[EXERCISE MATERIALS]
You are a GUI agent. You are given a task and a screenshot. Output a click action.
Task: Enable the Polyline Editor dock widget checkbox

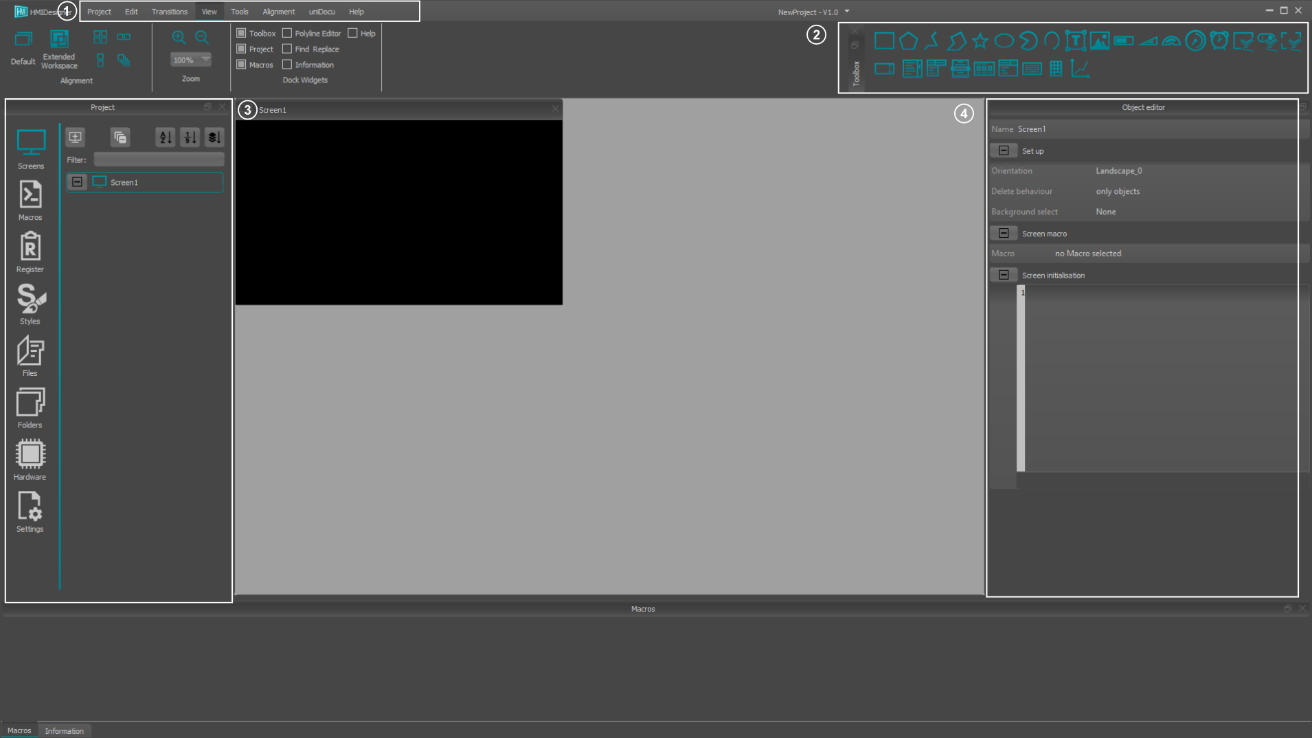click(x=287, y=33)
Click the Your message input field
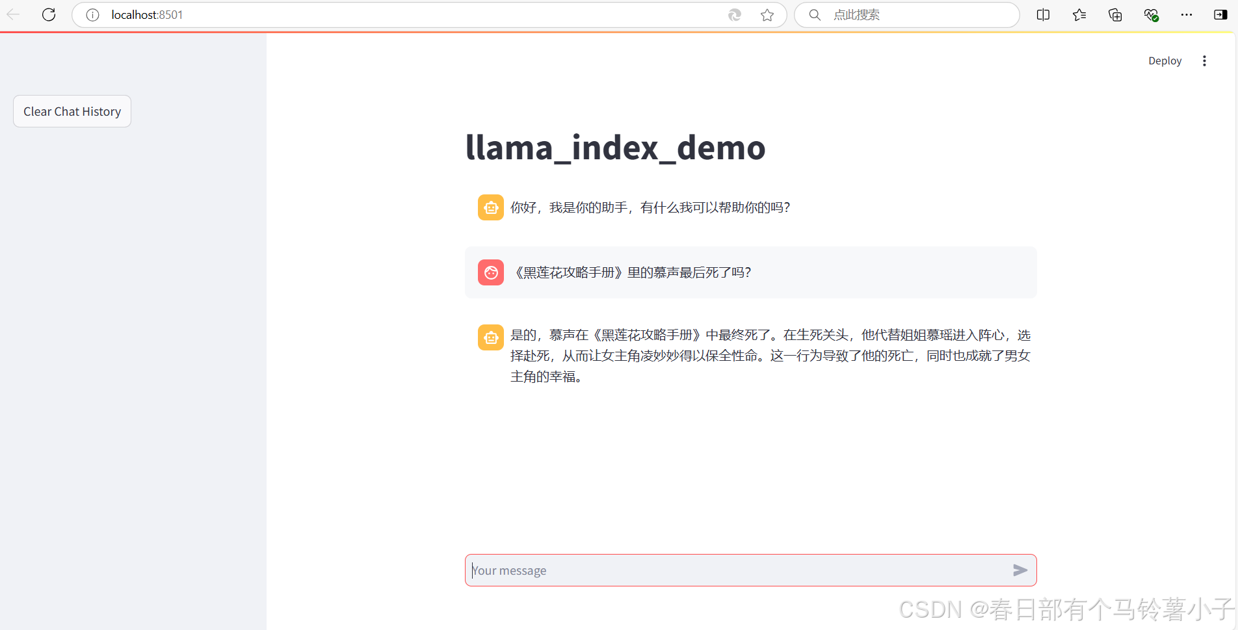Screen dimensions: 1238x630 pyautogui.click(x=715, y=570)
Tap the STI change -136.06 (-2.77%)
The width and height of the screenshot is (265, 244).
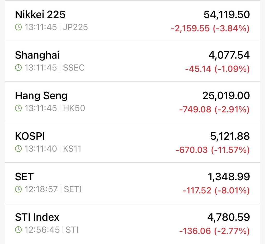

[GIVEN EXERCISE] Render the lines of the items above as a numbered list, from the line with "Click the Your message input field" through the end of the items, with both ends included and blank lines omitted. Leave the pictures out.

[RESULT OF THIS TASK]
1. Click the Your message input field
2. Screen dimensions: 1238x630 pyautogui.click(x=715, y=570)
3. Tap the STI change -136.06 (-2.77%)
4. The width and height of the screenshot is (265, 244).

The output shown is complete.